Shaheen Lakhan, MD, PhD

I hypothesize that our brains are then conditioned to expect a flurry of content through electronic media that dilutes dedicated computing power.

— Shaheen Lakhan, MD, PhD

Lakhan points out that our brains are information processing centers with finite computing power. Whereas printed material contains words on a static page, smartphone screens present dynamic material like links, notifications, apps, tabs and widgets throughout the reading content.

"I hypothesize that our brains are then conditioned, one might say, even primed, to expect a flurry of content through electronic media that dilutes dedicated computing power to individual content like text on a screen, thereby reducing overall reading comprehension," Lakhan says.

For anything of importance that requires a high level of processing and understanding, like contracts, for example, Lakhan recommends printing out the content.

"If this is not feasible, directly applied from this study, start off with a deep breath before reading anything of substance on your phone," he says. "Make sure distractors are turned off both within your phone, like notifications, and in the general environment, like background noise."

Year after year, we rely more heavily on our smartphones for all kinds of information. Will printed media stand the test of time?
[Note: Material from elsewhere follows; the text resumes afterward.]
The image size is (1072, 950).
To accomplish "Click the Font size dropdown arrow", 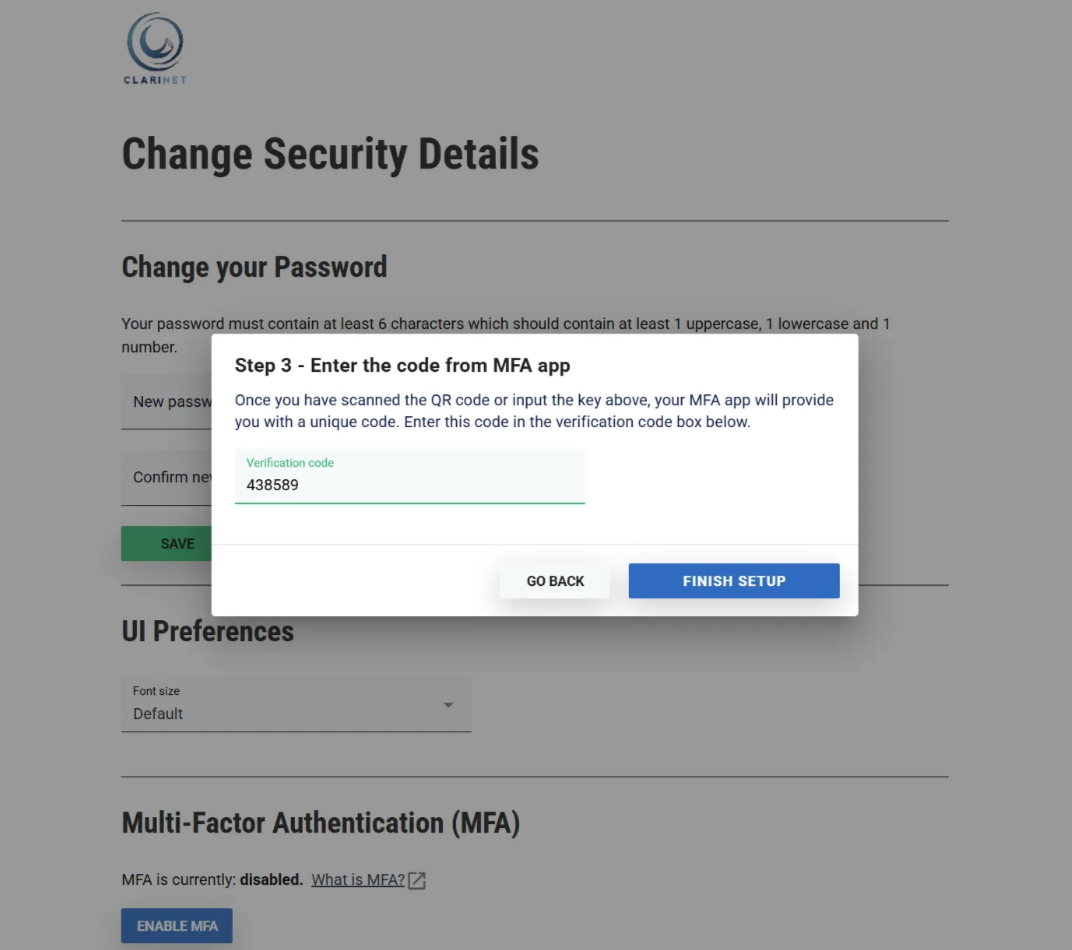I will [448, 705].
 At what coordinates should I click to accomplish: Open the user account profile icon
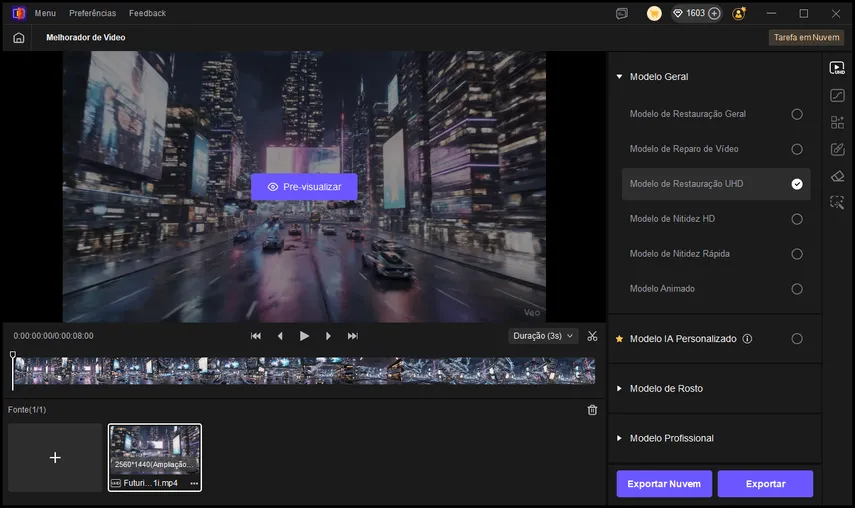click(739, 14)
"The convenience of smartphones and other electronic devices is immeasurable, and I believe that much of what we do cannot be replaced by paper," Honma says. "However, if both smartphones and paper can serve the same purpose, I would recommend paper."

What This Means For You

Taking deep breaths while reading on a smartphone may help with reading comprehension. But for important material that requires a deep understanding, experts recommend printing out the text first.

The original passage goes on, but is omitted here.